Directions
Type again, exactly, the lines below from the start through the line that includes "Click the round".

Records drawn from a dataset
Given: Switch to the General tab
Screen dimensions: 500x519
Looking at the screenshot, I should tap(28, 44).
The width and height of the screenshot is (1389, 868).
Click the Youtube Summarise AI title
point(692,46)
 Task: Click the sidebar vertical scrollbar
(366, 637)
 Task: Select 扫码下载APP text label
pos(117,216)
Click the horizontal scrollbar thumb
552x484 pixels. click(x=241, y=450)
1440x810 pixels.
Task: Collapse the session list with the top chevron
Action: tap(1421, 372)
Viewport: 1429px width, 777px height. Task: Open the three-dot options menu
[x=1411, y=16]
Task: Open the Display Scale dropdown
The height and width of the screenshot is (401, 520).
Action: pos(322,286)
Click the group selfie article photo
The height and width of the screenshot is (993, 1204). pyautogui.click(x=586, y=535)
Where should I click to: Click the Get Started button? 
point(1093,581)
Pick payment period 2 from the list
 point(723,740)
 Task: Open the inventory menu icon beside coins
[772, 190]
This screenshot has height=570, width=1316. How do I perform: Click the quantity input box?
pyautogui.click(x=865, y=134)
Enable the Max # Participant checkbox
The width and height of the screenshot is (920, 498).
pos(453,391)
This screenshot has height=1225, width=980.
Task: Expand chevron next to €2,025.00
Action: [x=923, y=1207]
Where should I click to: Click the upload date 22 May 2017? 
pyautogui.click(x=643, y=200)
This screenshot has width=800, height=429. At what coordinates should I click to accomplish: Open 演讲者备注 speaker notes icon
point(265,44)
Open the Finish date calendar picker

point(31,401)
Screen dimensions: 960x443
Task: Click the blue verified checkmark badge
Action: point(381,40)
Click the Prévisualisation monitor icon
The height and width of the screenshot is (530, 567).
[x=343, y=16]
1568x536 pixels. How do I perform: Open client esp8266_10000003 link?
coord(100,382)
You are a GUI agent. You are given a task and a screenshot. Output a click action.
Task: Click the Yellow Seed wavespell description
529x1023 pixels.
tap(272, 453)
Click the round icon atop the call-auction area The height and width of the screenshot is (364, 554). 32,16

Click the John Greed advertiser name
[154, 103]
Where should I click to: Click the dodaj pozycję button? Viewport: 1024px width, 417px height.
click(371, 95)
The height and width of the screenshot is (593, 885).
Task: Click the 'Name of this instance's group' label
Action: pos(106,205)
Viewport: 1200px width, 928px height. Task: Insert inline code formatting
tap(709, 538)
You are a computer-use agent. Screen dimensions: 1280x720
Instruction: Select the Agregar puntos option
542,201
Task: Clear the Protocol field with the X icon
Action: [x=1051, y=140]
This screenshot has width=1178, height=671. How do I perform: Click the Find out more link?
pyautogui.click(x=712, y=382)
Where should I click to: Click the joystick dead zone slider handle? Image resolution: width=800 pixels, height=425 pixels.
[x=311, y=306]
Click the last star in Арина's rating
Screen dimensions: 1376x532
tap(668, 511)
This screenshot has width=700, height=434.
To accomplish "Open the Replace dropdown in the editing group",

Your solution
Given: Switch to the General tab
Screen dimensions: 500x519
Looking at the screenshot, I should tap(28, 44).
The width and height of the screenshot is (1389, 868).
Click the Youtube Summarise AI title
point(692,46)
 Task: Click the sidebar vertical scrollbar
(366, 637)
 Task: Select 扫码下载APP text label
pos(117,216)
Click the horizontal scrollbar thumb
552x484 pixels. click(x=241, y=450)
1440x810 pixels.
Task: Collapse the session list with the top chevron
Action: tap(1421, 372)
Viewport: 1429px width, 777px height. Task: Open the three-dot options menu
[x=1411, y=16]
Task: Open the Display Scale dropdown
The height and width of the screenshot is (401, 520).
Action: pos(322,286)
Click the group selfie article photo
The height and width of the screenshot is (993, 1204). pyautogui.click(x=586, y=535)
Where should I click to: Click the Get Started button? 
point(1093,581)
Pick payment period 2 from the list
 point(723,740)
 Task: Open the inventory menu icon beside coins
[772, 190]
This screenshot has height=570, width=1316. How do I perform: Click the quantity input box?
pyautogui.click(x=865, y=134)
Enable the Max # Participant checkbox
The width and height of the screenshot is (920, 498).
pos(453,391)
This screenshot has height=1225, width=980.
Task: Expand chevron next to €2,025.00
Action: [x=923, y=1207]
Where should I click to: Click the upload date 22 May 2017? 
pyautogui.click(x=643, y=200)
This screenshot has width=800, height=429. At what coordinates should I click to accomplish: Open 演讲者备注 speaker notes icon
point(265,44)
Open the Finish date calendar picker

point(31,401)
Screen dimensions: 960x443
Task: Click the blue verified checkmark badge
Action: point(381,40)
Click the Prévisualisation monitor icon
The height and width of the screenshot is (530, 567).
[x=343, y=16]
1568x536 pixels. How do I perform: Open client esp8266_10000003 link?
coord(100,382)
You are a GUI agent. You are given a task and a screenshot. Output a click action.
Task: Click the Yellow Seed wavespell description
529x1023 pixels.
tap(272, 453)
Click the round icon atop the call-auction area The height and width of the screenshot is (364, 554). 32,16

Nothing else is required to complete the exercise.